The Hackathon was hosted at DFCI in Boston. All told, they were 15 of us, broken out into four teams.
Pieter Lukasse from The Hyve and Adam Abeshouse from MSKCC presenting performance improvements to the cBioPortal.
Team 1: Data Validation and Importing. Tasked with improving the validation and loading of new data sets into the cBioPortal. Succeeded in extending the existing validator, adding an HTML report option, and made good progress to an overall single script for validating / importing new data sets.
Team 2: Performance. Tasked with identifying performance bottlenecks in the current code, and working their way through these bottlenecks. Succeeded in identifying and fixing a number of front-end performance bottlenecks.
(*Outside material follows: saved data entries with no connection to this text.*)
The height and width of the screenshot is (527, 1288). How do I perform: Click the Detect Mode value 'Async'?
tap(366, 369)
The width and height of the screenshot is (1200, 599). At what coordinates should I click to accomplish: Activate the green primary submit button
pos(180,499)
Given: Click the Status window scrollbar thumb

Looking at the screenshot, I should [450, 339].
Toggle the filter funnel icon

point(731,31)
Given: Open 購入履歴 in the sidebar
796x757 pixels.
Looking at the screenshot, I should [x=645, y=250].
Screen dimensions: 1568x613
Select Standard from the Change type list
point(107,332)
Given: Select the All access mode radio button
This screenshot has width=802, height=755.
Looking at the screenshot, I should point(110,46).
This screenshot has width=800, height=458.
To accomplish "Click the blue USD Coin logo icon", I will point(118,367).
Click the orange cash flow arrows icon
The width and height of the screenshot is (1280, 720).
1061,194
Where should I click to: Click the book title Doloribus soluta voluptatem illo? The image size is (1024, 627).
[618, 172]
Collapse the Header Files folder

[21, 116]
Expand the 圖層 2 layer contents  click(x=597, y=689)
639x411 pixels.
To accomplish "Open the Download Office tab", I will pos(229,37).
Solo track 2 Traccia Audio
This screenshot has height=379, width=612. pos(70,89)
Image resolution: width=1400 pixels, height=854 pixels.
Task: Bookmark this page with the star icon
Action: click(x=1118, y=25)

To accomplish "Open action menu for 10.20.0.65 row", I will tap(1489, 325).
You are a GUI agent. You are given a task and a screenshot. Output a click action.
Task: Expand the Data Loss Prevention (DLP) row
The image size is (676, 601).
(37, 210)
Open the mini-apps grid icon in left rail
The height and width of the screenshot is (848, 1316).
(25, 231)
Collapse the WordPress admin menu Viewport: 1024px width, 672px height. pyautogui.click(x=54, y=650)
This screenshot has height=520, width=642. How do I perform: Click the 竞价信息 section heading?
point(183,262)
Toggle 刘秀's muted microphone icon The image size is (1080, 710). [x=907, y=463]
**Team 3: Virtual Cohort Front-End. ** Tasked with building a new “virtual cohort” feature for selecting samples across multiple cancer studies or across multiple cancer types. Succeeded in defining RFC 16, and building first prototype of functionality.
Team 4: Web API and Scalable Data Store. Tasked with building the next generation of the web API for cBioPortal, and scaling to accommodate the expected rapid future growth of data sets. Succeeded in building a first version of cBioEngine, a new MongoDB backed web API.
I think we learned a lot from our first hackathon. I share these for others contemplating hackathons of their own.
Keep the teams small: we capped all our teams at 3-4 people. We reasoned that small teams could make real progress.
**Pre-Hackathon meetings: ** we tried to defined the teams and priorities ahead of time. Each team was also tasked with meeting 2-3 times before the actual hackathon, so they could hit the ground running.
One big room: On the first day, we were split out into four separate team rooms. This seemed to prevent informal communication between the teams. On the second day, we therefore moved to one large conference room. The energy and buzz definitely went up.
Shared results at the end: we reserved the last 1.5 hours of the hackathon for each team to report back and show code. This was definitely the highlight.
I think the hackathon was a huge success, and we are planning our next one in late February, to be hosted by MSKCC.